Next up, I decided to buy another pair of super cheap-but-apparently-awesome-sounding Chi-Fi earphones: the Salnotes Zero. These earphones were tuned by the (in)famous audio reviewer Crinacle. These are also about $20, but I feel I overpaid for them by getting them shipped from America for fee instead of from China for free. Shame there's no waifu on the box art this time. These earphones are also meant to be wrapped around your ear, but these have a nice stiff section of the cable near the earphones that is much easier to wrap around your ear than the Chu-chus. And also the cable is detachable from the earphones. Sound, sound, sound... these sound... superb. The only complaint I have is that the bass isn't as fun as on my Superluxes, but the Salnotes Zero sound more detailed than my Superluxes. These are overall excellent earphones.
I have to mention this: detachable cables on IEMs are a really neat thing. I think the biggest reason people want this is for "balanced" cables, something I'm not going to get into, but it's a thing audiophiles use to make their sound apparently better. However, you can use different detachable cables for other uses. For example, if you buy a pair of IEMs with no microphone and you need a mic, you can just buy a cable with a microphone. You can make your IEMs wireless with either a bluetooth cable, or make them totally wireless AirPods-style with wireless ear hooks like the FiiO UTWS5 or the KZ AZ09. This stuff is really neat, but if you want to get into this, do note that different IEMs have different kinds of plugs/ports for the cable attachment and they're not all compatible.

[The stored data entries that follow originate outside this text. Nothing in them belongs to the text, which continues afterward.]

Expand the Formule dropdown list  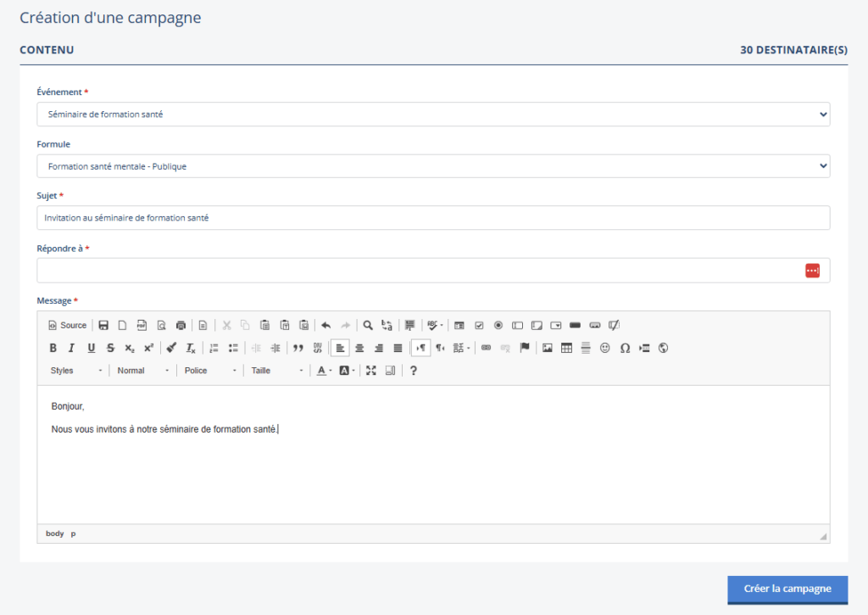[433, 166]
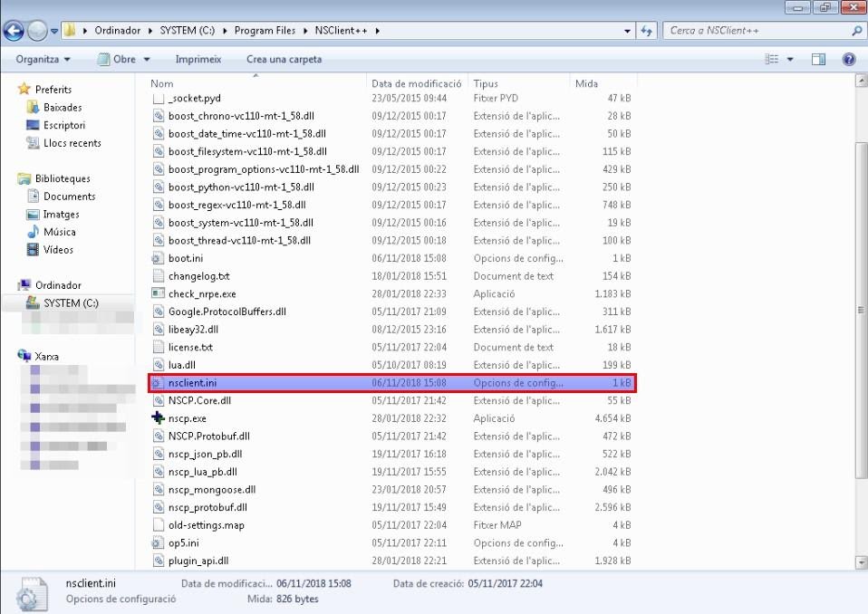Screen dimensions: 868x614
Task: Open the change view options dropdown arrow
Action: pos(790,60)
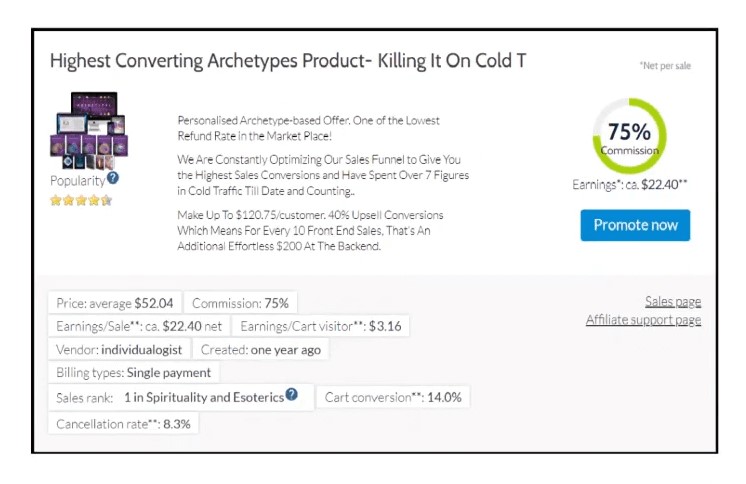The height and width of the screenshot is (484, 746).
Task: Select the Price average $52.04 tag
Action: (115, 303)

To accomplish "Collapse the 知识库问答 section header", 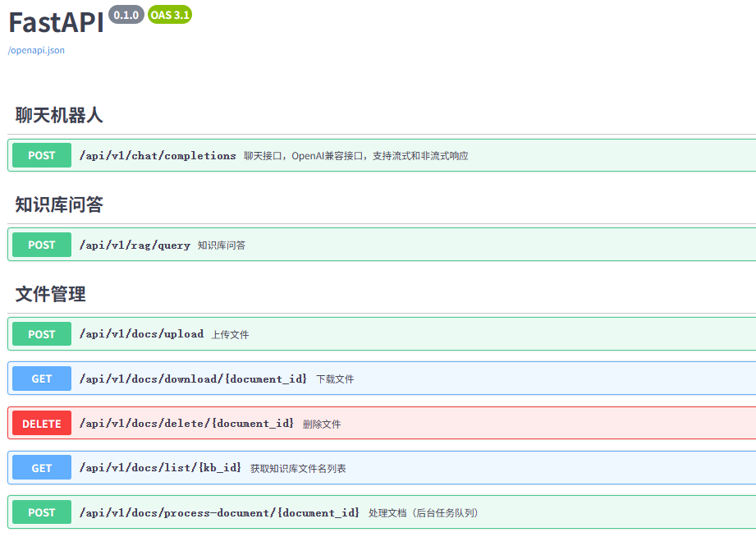I will click(59, 204).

(Another little thing with IEMs is different kinds of ear tips. I haven't read much into this, but it's similar in nature to different headphone ear pads: different kinds of ear tips create different a different sound.)
All of the headphones you've likely ever used, and all of the previously-mentioned headphones & earphones in this blog post use a kind of headphone driver that is called a "dynamic driver". This is a pretty simple and cheap design that's basically a regular old speaker. It has a stationary magnet with a voice coil that moves a membrane with electromagnetic force. However, this isn't the only kind of headphone driver type that exists, there are three other kinds: planar, balanced armature, and electrostatic. I can't really explain the technical details of how all these work and the pros and cons because it's complicated, but I do recommend looking these up because this is really cool tech. I want to bring your focus to planar drivers. The tech behind these has been around for a few decades, but only recently have there been a lot of headphones made that use these. Planar drivers are not necessarily better than the regular dynamic driver, they just sound different, and a lot of people love their unique sound. So I decided to go buy a planar headphone in hopes that it would be an upgrade my Superluxes.
One of the big names in the headphone space that exclusively makes planar headphones is Hifiman. Their headphones are praised a lot in the audiophile community, and one model they make in particular called the Sundara is often recommended. I kind of wanted to get these, but they're also kind of expensive. However, Hifiman makes a cheap planar headphone called the HE400se that people have called the "baby Sundara". The HE400se are supposedly 90% as good as the highly praised Sundara. Unfortunately Hifiman has doesn't have a good reputation in regards to QC, though people say it's gotten better.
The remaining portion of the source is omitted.